Pantheon I
Chapter Nine - Inanna / Ishtar – Love, War, and Descent into Death
Section 9 of 41
CHAPTER NINE
Inanna / Ishtar – Love, War, and Descent into Death
SHE WASN’T MADE to be soft.
Inanna, goddess of the morning star,
queen of heaven and earth,
was beautiful enough to be worshipped
and terrifying enough to be feared.
She wasn’t either/or.
She was all.
Love and war.
Birth and destruction.
Seduction and slaughter.
She didn’t represent contradiction—
She embodied unity of everything you couldn’t control.
Inanna came from Sumer, the oldest civilization we’ve got writing from.
She was the daughter of the sky god An and the moon god Nanna.
Later, as her myth spread through Akkad and Babylon, she became Ishtar—a name that still echoes in “Easter,” “Astarte,” and “Aphrodite.”
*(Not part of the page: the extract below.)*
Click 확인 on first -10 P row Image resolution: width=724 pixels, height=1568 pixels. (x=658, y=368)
But Inanna was no passive fertility goddess.
She wasn’t about waiting.
She took what she wanted.
One of Inanna’s oldest stories?
She travels to Eridu, Enki’s city,
gets him drunk, and steals the Me—the divine codes of civilization.
She takes:
- Kingship
- Lust
- Victory
- Law
- Wisdom
- Destruction
- Deceit
- Weapons
All of it.
And she brings it back to her temple in Uruk, claiming it as her domain.
She doesn’t conquer the world by force.
She reprograms it.
Inanna had a lover—Dumuzi, a shepherd king.
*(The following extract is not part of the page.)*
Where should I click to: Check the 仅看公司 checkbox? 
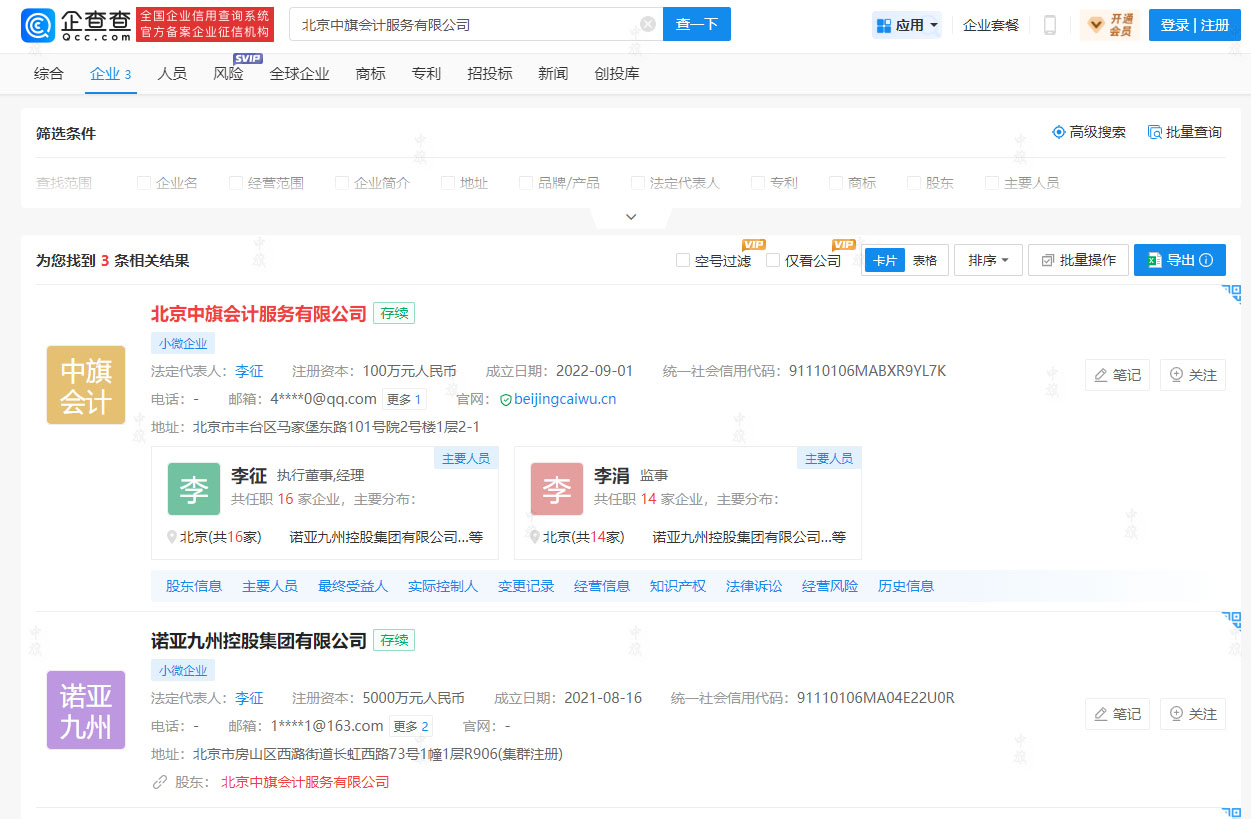[773, 259]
Their union was sacred, powerful, erotic.
Whole rituals were built around their sacred marriage.
But love with a goddess of extremes never ends softly.
Because one day, Inanna goes to the underworld.
And everything changes.
This is one of the most powerful stories in any mythology—period.
Inanna decides to visit her sister Ereshkigal, queen of the dead.
But you don’t just walk into death.
She passes seven gates, removing a piece of clothing at each.
By the time she stands before her sister,
the goddess of heaven is naked, bowed, and powerless.
And there, she dies.
Yes.
The goddess of life and love dies.
Her corpse is hung on a hook.
For three days, no sex, no birth, no joy touches the earth.
The world begins to unravel.
But Inanna doesn’t stay dead.
Her faithful servant brings help.
The gods send two genderless beings to plead for her release.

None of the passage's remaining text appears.